START STUDY TEXT
In the Beginning, There Were Stories

By Richard Groves

December 22, 2024

Winston-Salem Journal, Greensboro News and Record

 Before there was “Silent Night, Holy Night,” before there was “Chestnuts roasting on an open fire,” before there were Christmas trees and nativity scenes on church lawns, there were the stories.

Before there was a Bible with two Testaments, before there were four Gospels, before Matthew and Luke took pen to papyrus, there were the stories.

They were told whenever believers gathered in the great cities of the day, Rome and Athens, and in small towns and villages to remember the birth of the one in whose name they gathered.

Wherever they gathered, they were a tiny, irrelevant minority. If there had been a census in 80 AD, under “Religion” they would have checked “Other.”

The stories they told were vivid, easily accessible to memory and imagination, filled with wonder, suspense, danger, and angels. Lots of angels, messengers from another realm who told secrets that only those to whom they were told were allowed to know.

An angel appeared to a young, soon to be mother, “great with child,” and to her “espoused.”

 An angel appeared to poor shepherd boys who were watching someone else’s sheep on the third shift for minimum wage and told them that a baby would be born who was “Christ the Lord,” which said to the gathered believers, huddled before dawn out of fear, “When the Good News came, it came first to people like us.”

When a “multitude of heavenly hosts” sang, “Glory to God in the highest and on earth, peace, goodwill toward men,” the message was clear: The birth of a baby in a barn in a nothing little town in Palestine was, when seen with eyes of faith, a cosmic event.

The arrival of astrologers from “the east” introduced horror into what had been a simple, beautiful story. A wicked king plotted to do away with the newborn baby, but his evil plan was thwarted when the astrologers were warned in a dream.

What happened next is like a fairy tale that we don’t tell anymore. Like Hansel and Gretel, children who were abandoned in a forest and fell into the hands of a witch who had, shall we say, cannibalistic inclinations, but Gretel saved her brother by pushing the witch into her own oven.

We don’t tell that story much anymore, and we do our best to minimize the “slaughter of the innocents,” when the wicked king ordered the deaths of all children under two in Bethlehem. The ancients thought that was part of the story, a part that couldn’t be ignored simply because it offends.

Maybe they were right.  Innocents are still being slaughtered, not by the handfuls as in Bethlehem but by the hundreds and thousands in Gaza and in Ukraine.

The stories the earliest Christians told to celebrate the birth of Jesus had a happy ending, as you might expect.

An angel – an angel yet again – warned the baby’s father, well, stepfather, strictly speaking, of the danger in Bethlehem, and the young family traveled to Egypt where they stayed until the wicked king was dead.
END STUDY TEXT
> **PROBLEM REQUIREMENTS**: Rewrite the part of the Christmas stories essay from "Winston-Salem Journal, Greensboro" to "lawns, there were the stories.", putting "holiday lights" in place of "Christmas trees".
START RECORDS SHOWN
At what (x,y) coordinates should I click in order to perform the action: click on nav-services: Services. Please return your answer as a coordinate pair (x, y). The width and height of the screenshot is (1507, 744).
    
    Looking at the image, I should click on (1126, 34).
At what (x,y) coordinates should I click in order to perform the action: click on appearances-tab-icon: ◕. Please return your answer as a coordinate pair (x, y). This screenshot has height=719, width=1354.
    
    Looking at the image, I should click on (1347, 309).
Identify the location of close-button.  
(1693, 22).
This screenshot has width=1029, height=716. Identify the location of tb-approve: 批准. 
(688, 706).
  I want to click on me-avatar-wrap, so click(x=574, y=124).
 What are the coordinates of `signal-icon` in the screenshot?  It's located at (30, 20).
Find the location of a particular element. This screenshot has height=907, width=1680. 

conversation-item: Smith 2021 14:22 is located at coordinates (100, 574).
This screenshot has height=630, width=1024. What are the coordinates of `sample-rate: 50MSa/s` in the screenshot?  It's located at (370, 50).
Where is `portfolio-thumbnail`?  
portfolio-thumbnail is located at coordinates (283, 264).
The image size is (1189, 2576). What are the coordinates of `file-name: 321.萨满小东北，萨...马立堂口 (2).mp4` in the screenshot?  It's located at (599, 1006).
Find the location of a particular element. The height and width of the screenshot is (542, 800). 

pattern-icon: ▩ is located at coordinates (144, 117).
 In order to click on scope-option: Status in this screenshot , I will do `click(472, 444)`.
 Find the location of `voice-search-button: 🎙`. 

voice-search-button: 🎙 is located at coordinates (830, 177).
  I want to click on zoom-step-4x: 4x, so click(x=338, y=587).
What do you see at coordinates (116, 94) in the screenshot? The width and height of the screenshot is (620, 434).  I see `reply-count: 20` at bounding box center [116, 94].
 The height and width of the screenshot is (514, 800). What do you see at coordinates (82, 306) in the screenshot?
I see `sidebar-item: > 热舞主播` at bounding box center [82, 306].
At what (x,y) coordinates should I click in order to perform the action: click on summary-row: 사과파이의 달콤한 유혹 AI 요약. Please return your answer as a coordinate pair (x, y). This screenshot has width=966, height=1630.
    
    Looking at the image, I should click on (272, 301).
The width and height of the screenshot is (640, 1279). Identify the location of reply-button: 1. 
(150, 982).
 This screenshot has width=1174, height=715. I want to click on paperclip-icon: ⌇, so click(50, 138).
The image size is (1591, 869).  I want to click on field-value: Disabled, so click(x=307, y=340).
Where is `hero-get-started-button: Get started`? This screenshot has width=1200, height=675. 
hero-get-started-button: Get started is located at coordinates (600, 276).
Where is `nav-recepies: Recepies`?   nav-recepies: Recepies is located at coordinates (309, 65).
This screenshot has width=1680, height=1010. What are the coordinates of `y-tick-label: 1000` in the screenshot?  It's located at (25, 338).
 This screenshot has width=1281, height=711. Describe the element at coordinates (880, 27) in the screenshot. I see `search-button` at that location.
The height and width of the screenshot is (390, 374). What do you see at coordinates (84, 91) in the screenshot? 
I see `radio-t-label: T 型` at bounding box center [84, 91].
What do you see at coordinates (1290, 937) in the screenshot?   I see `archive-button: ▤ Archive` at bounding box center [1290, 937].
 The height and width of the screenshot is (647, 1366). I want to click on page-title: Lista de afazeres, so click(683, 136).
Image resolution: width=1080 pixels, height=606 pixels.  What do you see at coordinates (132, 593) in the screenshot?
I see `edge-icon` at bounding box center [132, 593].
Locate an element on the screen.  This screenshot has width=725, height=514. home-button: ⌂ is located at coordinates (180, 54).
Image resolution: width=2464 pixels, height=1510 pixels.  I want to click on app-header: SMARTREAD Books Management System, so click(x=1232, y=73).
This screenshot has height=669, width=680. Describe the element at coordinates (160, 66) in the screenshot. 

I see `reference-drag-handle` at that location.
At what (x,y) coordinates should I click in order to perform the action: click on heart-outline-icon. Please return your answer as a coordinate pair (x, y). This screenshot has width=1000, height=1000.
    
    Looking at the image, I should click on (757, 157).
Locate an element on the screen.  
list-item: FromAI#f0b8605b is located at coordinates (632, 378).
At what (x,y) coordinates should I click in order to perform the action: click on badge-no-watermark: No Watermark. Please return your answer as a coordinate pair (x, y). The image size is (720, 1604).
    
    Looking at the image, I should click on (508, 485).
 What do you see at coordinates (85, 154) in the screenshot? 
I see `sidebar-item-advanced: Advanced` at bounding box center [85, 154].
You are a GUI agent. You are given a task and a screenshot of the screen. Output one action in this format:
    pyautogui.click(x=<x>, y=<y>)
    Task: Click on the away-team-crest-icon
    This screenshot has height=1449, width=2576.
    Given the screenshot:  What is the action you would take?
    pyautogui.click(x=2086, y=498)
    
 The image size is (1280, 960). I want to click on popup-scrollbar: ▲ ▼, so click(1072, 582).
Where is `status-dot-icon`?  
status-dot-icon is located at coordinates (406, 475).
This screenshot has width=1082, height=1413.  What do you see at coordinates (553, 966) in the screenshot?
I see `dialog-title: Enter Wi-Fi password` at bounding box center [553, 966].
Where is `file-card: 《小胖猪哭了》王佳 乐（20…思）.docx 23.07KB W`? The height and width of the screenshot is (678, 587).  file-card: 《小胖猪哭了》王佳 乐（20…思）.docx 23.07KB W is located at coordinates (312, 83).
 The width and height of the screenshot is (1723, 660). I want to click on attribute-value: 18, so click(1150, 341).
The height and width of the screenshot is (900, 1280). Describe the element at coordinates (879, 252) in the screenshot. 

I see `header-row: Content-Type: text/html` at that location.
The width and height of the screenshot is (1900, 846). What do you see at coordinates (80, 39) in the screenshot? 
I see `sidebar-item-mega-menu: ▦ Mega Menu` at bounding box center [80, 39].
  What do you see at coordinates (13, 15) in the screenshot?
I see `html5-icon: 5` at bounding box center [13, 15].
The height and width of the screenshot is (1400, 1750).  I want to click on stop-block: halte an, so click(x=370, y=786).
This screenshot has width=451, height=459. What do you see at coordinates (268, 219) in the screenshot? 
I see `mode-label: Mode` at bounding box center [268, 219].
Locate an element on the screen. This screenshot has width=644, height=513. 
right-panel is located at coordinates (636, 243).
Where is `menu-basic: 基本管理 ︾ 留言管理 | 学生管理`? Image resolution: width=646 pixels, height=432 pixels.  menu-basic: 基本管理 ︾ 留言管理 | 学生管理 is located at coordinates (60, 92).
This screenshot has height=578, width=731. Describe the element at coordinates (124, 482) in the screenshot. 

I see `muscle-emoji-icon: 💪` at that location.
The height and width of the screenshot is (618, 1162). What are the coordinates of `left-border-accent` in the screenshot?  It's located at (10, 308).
END RECORDS SHOWN
> **REPLY TO THE TASK**:
Winston-Salem Journal, Greensboro News and Record

 Before there was “Silent Night, Holy Night,” before there was “Chestnuts roasting on an open fire,” before there were holiday lights and nativity scenes on church lawns, there were the stories.